Sureka said she couldn’t believe it when she heard they’d won the grant. “We’re not
engineers,” she said, “and we literally were competing with the whole world.” But then she
thought, “maybe this is why I am at Smith. This project is possible because Smith allows us to
explore and take classes in different fields. Bringing in knowledge from other fields is what
Smith is all about—and what the liberal arts is all about.”
Moore said that what Sureka described as a “lack of expertise” may have helped the students’
in this project. “Instead of starting with answers, which can be limiting, these students
started by asking good questions,” Moore said.

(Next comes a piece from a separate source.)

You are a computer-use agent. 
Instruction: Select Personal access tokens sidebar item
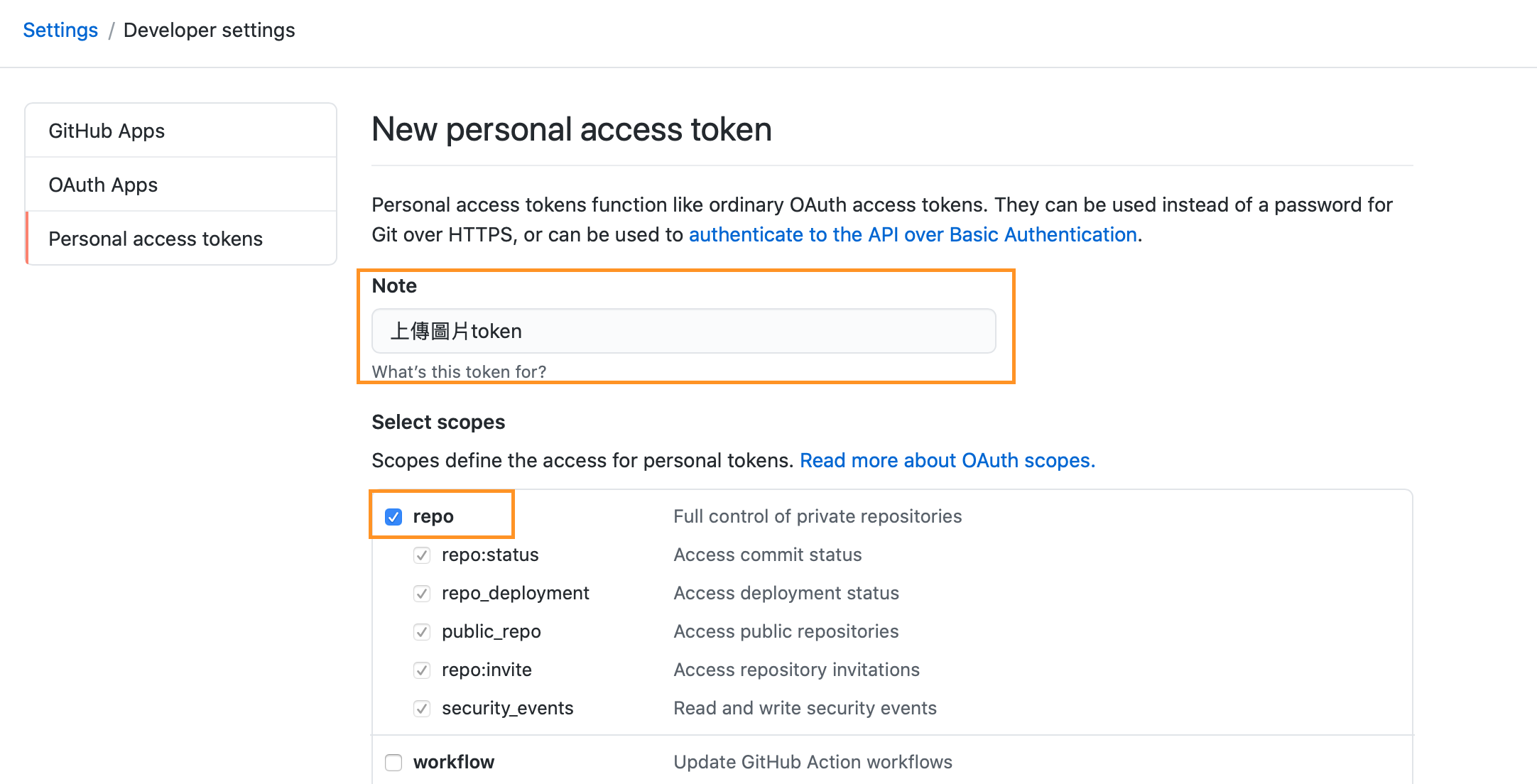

Moore and Sureka note that the grant represents a team effort involving not just Moore and
the students but also faculty departments including economics, computer science and design
thinking—and alumnae, too. “The students were very open during the process,” Moore said.

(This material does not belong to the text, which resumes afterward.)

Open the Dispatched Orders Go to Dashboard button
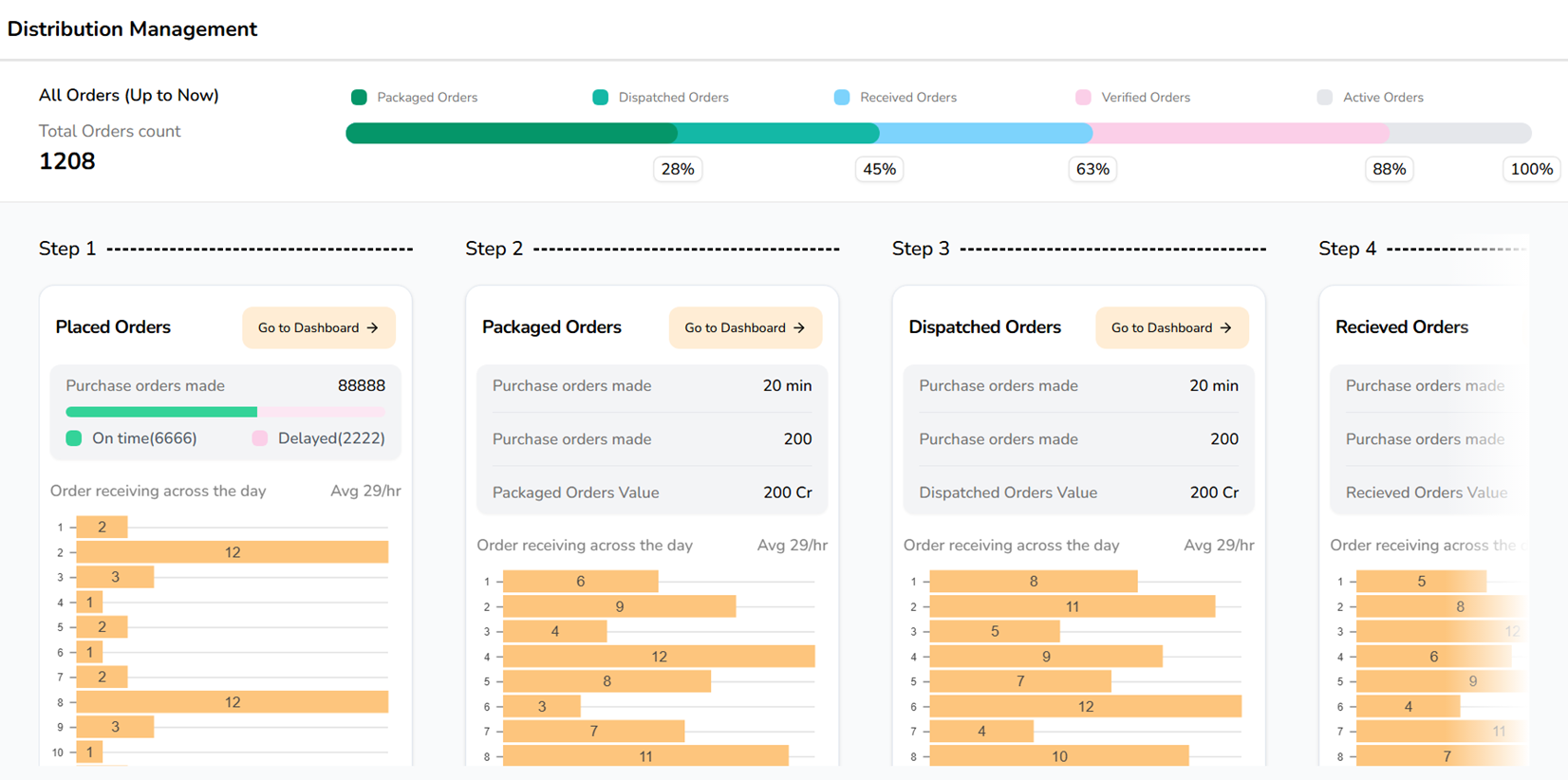1568x780 pixels. coord(1171,328)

“They recognized that good conversation may be the spark that ignites a good idea.”
The students’ work continues in preparation for a summer 2016 product launch: in addition
to weekly meetings with Moore, they are developing software for the program, preparing for
upcoming research and focus groups, and soliciting feedback from Smith faculty and others
on and off campus. The entire Smith student team will travel to India for a month over
Winter Break to interview merchants and consumers and develop a stronger sense of their
needs.
About the Student Grant Recipients
Christine Yee ’17 is an economics major originally from Auckland, New Zealand, and
currently living in South San Francisco. Darpan Bohara ’18, from Pokhara, Nepal, is
considering a major in computer science. Yashna Sureka ’17 is an economics major from
Bangalore, India.
The students are continuing their work this
semester and hope to compete for a $1 million
Grand Challenges Explorations follow-on grant in
the near future.
About Grand Challenges Explorations
Grand Challenges Explorations is a $100 million
initiative funded by the Bill & Melinda Gates
Foundation. Launched in 2008, more than 1,160
projects in more than 60 countries have received
Grand Challenges Explorations grants. The grant
program is open to anyone from any discipline and
from any organization. The initiative uses an agile,
accelerated grant-making process with short twopage online applications and no preliminary data
required. Initial grants of $100,000 are awarded
two times a year. Successful projects have the
opportunity to receive a follow-on grant of up to $1
Christine Yee ’17
million.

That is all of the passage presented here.